Utilization of IPO Proceeds
The funds raised from the fresh issue of shares in the IPO are. Earmarked for several strategic initiatives aimed at bolstering Meesho's growth and operational capabilities. A significant portion will be invested in cloud infrastructure within its subsidiary, MTPL, which is crucial for enhancing the platform's scalability and technological backbone, while the proceeds will also be utilized for salary payments, ensuring smooth operations and talent retention, and for other investments in MTPL. Also, Meesho plans to allocate funds towards inorganic growth, specifically through acquisitions and other. Strategic initiatives, which will enable the company to expand its market reach and service offerings. Any remaining capital will be used for general corporate purposes, providing the company with financial flexibility for day-to-day operations and unforeseen expenditures. The Meesho IPO has a defined allocation structure to ensure participation from various investor categories. A substantial 75 percent of the issue is reserved for Qualified Institutional Buyers (QIBs), targeting large institutional investors such as mutual funds, foreign institutional investors, and banks. Retail investors, comprising individual investors, will have 10 percent of the issue reserved for them, providing an opportunity for the general public to invest, while the remaining 15 percent of the issue is allocated to Non-Institutional Investors (NIIs), which typically includes high-net-worth individuals, corporate bodies, and trusts. This diversified allocation strategy aims to ensure broad participation and a successful subscription for the IPO.

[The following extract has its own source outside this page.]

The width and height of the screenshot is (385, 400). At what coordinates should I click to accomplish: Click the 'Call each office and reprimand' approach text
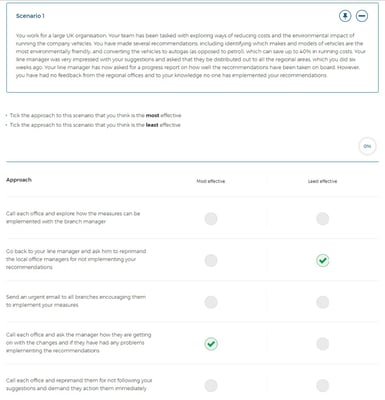point(79,384)
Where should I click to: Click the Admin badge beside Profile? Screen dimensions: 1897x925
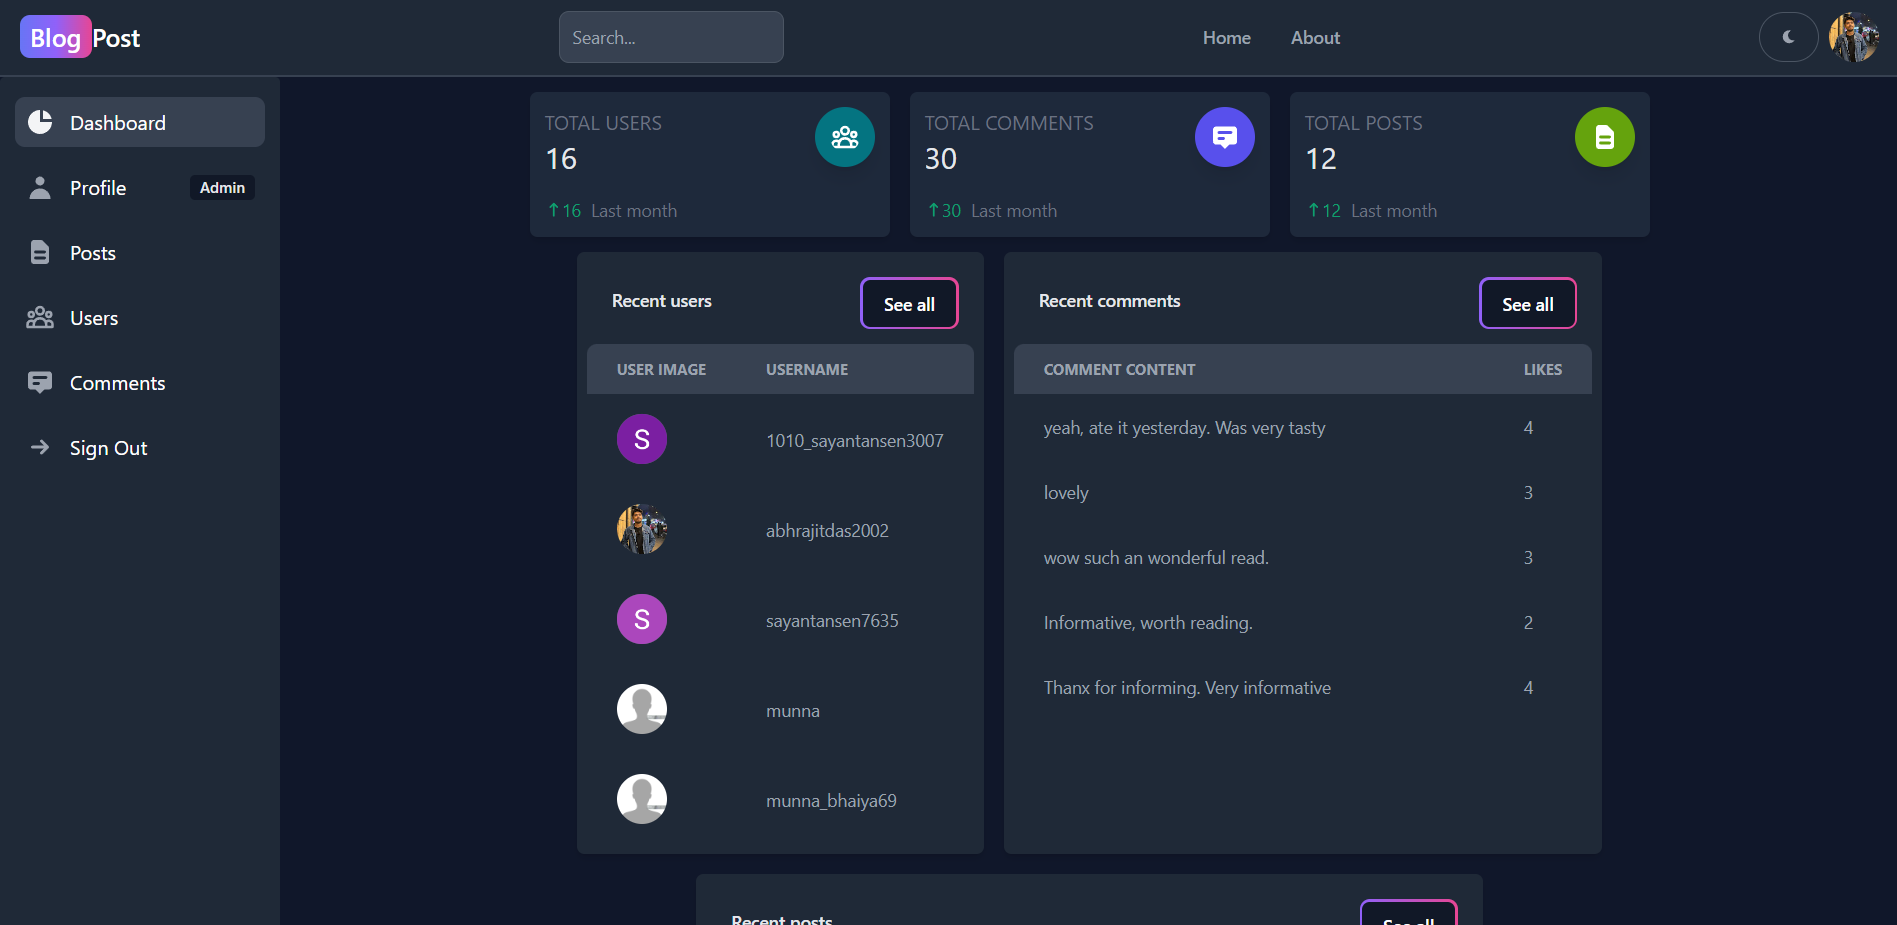(x=222, y=188)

Reservation and Allocation Structure
Meesho's Financial Health
Currently, Meesho isn't a profitable entity, while the company's financial performance in fiscal year 2025 saw an increase in losses, primarily attributed to expenses related to shifting its base from Delaware in the United States to India. In FY2025, Meesho's net loss widened Importantly from ₹305 crore to ₹3,941 crore. However, excluding losses before tax and exceptional items, the net loss for FY2025 stood at ₹108 crore, indicating a different picture of operational performance, while for the first quarter of fiscal year 2026, Meesho reported a net loss of ₹289 crore. A notable positive aspect of the company's financial standing is that it's debt-free, which provides a strong foundation. For future growth and financial stability, reducing the burden of interest payments and offering greater flexibility in capital allocation. This IPO represents a pivotal moment for Meesho, as it seeks to raise capital to fuel its ambitious growth plans. By leveraging the funds, Meesho aims to strengthen its operational. Capabilities, invest in critical technological infrastructure, and pursue strategic expansion opportunities. For investors, it presents an opportunity to invest in a prominent player within the burgeoning e-commerce sector, despite the company's current unprofitability. The successful listing will be a testament to the market's confidence in Meesho's long-term vision and business model.